** WHAT YOU SHOULD DO **
Decide whether each statement agrees with the text on the 2012 Heineken Open below, answering yes or no and quoting the deciding words of the text: 1. The tournament was played on outdoor clay courts. 2. David Ferrer was the top seed. 3. The 2012 tournament was the 36th edition of the event.

Start of PROVIDED TEXT

- Date: 9–14 January
- Edition: 37th
- Category: ATP World Tour 250 series
- Draw: 28S / 16D
- Location: Auckland, New Zealand
- Venue: ASB Tennis Centre

Champions

Singles
- David Ferrer

Doubles
- Oliver Marach / Alexander Peya
| ATP Auckland Open |

= 2012 Heineken Open =

The 2012 Heineken Open was a men's tennis tournament played on outdoor hard courts. It was the 37th edition of the Heineken Open, and was part of the ATP World Tour 250 series of the 2012 ATP World Tour. It took place at the ASB Tennis Centre in Auckland, New Zealand, from 9 January to 14 January 2012. First-seeded David Ferrer won the singles title, his 3rd win at the event after 2007 and 2011.

==Finals==

===Singles===

ESP David Ferrer defeated BEL Olivier Rochus, 6–3, 6–4
- It was Ferrer's 1st title of the year and 12th of his career.

End of PROVIDED TEXT
Start of STORED ROWS

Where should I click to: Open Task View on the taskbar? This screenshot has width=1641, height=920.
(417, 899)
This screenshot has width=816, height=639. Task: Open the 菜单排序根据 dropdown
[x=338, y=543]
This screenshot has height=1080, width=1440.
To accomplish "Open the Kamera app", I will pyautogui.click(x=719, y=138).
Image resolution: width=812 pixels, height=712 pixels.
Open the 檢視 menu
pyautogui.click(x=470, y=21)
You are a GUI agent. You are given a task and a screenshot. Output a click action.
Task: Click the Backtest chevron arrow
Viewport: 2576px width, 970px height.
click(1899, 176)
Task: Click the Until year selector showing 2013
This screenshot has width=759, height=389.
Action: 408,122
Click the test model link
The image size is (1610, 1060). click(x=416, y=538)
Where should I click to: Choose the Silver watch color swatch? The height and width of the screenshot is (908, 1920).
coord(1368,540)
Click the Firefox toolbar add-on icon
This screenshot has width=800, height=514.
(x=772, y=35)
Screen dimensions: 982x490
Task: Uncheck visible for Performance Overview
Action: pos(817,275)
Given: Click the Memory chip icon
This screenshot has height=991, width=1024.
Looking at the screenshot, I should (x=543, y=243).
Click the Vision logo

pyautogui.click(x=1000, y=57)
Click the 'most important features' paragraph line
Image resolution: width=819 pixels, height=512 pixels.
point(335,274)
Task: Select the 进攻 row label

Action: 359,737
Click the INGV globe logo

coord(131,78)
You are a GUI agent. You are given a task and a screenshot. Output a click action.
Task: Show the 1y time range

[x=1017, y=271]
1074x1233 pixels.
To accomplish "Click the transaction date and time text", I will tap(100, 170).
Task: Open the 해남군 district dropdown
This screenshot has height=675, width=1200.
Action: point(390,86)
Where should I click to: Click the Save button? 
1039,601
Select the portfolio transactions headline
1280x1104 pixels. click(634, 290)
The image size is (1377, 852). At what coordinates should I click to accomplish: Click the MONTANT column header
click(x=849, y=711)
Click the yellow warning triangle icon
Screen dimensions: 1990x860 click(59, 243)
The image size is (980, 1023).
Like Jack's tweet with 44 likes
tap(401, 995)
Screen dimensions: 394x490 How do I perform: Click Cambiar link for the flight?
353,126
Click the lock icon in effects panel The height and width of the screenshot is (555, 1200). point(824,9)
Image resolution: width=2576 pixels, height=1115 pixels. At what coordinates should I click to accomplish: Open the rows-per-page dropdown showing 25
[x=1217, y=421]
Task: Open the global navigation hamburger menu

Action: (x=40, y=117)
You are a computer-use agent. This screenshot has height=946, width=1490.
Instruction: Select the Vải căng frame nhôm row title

End of STORED ROWS

** WRITTEN RESPONSE **
1. No: "played on outdoor hard courts"
2. Yes: "First-seeded David Ferrer won the singles title"
3. No: "It was the 37th edition of the Heineken Open"